In this century, Kate Middleton—now Catherine, Princess of Wales––renewed public interest in head coverings with her hats and the ornamental headpieces called fascinators. “But I don’t regard fascinators the same way I regard a well-made hat,” Hall says, donning a favorite burgundy number with netting and feathers. (“Six dollars from the Treasure Mart.”)
Hall appreciates hats with particularly fine fabrics, shapes, or accessories. But her favorites are the elegant hats worn by actresses in her favorite classic movies.
“Audrey Hepburn is my all-time favorite, of course—no one can top her fashions in Breakfast at Tiffany’s. I’m also fond of Myrna Loy’s doll hats in the Thin Man series. The hats reflect her film personality beautifully—sassy, frivolous, and up for fun and adventure.”
She also admires His Girl Friday star Rosalind Russell’s grand entrance into Cary Grant’s newsroom. She strides in, wearing an outrageous suit and matching hat, holding her head high. “With a hat and outfit like that, everyone knows she is supremely confident, the best at what she does.”
Hall “looked far and wide for a hat like that. And then I made myself a matching ensemble.”
On a summer evening years ago, she found a group of kindred spirits. She happened to be walking downtown when she heard 1920s music. Following the rhythms to the Bird of Paradise, a long-gone jazz club, she saw people dancing to the music her grandparents once played on the Victrola.
“A friend danced past the window and motioned me in. That’s how I was pulled into a vintage dance group—the Grand Traditions Vintage Dance. It changed my life! Suddenly everything—my love for hats, my sewing, my passion for fashion and dance—all came together.”
The group held a Christmas ball, a ragtime ball, and other events, and members were encouraged to dress in facsimiles of clothing from different eras. “I started really getting interested in period clothing then,” Hall says. She even traveled to Prague for a week of vintage dancing lessons. “Some of my relatives were from Bohemia, so the dancing, the music, and my family heritage were all bonuses when I was there.
“But,” she adds mournfully, “I don’t dance as much now—most of my friends were older than I am, and they’ve either died or they no longer dance.” Grand Traditions held its final event two years ago.
Hall lives south of downtown with her daughter Michelle, who works remotely for the U-M (and has her own hat collection).
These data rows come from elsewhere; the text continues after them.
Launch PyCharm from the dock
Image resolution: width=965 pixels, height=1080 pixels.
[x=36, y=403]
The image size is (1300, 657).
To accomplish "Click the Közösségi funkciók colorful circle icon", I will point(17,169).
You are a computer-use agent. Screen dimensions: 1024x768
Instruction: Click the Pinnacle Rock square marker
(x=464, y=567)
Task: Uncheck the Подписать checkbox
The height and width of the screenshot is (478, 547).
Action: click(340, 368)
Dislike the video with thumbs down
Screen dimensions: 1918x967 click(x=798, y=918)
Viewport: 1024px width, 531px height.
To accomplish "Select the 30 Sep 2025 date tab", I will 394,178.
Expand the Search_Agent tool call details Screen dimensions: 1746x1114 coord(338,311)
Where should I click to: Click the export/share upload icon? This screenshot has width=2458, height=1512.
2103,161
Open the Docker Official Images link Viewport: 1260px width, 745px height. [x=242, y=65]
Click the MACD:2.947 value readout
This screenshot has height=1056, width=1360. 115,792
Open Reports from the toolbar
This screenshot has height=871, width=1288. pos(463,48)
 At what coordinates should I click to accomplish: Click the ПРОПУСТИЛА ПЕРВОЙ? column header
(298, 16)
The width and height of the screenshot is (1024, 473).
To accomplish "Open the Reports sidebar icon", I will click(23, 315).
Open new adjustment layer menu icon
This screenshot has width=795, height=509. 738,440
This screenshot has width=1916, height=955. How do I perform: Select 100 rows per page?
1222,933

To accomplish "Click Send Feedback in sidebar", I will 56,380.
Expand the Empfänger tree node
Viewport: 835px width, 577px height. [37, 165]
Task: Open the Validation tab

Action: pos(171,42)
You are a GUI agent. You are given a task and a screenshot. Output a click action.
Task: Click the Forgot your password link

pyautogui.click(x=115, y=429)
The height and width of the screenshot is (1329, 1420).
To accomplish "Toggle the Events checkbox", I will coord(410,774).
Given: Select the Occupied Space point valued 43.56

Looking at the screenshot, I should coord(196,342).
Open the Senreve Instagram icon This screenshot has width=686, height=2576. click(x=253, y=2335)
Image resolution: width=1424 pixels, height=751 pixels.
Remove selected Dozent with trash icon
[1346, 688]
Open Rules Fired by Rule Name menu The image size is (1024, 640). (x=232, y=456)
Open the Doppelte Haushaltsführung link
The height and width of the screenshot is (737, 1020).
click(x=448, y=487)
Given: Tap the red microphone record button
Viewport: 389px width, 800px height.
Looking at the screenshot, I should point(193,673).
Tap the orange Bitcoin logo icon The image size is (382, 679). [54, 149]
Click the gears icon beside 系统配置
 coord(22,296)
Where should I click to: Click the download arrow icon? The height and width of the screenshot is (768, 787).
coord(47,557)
After serving in the army, daughter Andrea is now home-
schooling her own two daughters in Saline.
Recently, Hall’s hat collection had its first public showing, when she was invited to give a presentation to the Webster Township Historical Society’s annual tea. The teenage waitresses had a marvelous time modeling.
“It was so much fun!” Hall says. And since then, “I’ve had other groups invite me to speak.” She is spending the summer researching and cataloging her collection in preparation for one at the Dexter Area Historical Society in October.
“To me, the rescuing and wearing of these hats is a way of paying respect to the people who wore them and their way of life. We owe them a share of gratitude as our forebears,” she says, reluctantly stowing her last treasure back in the last hatbox.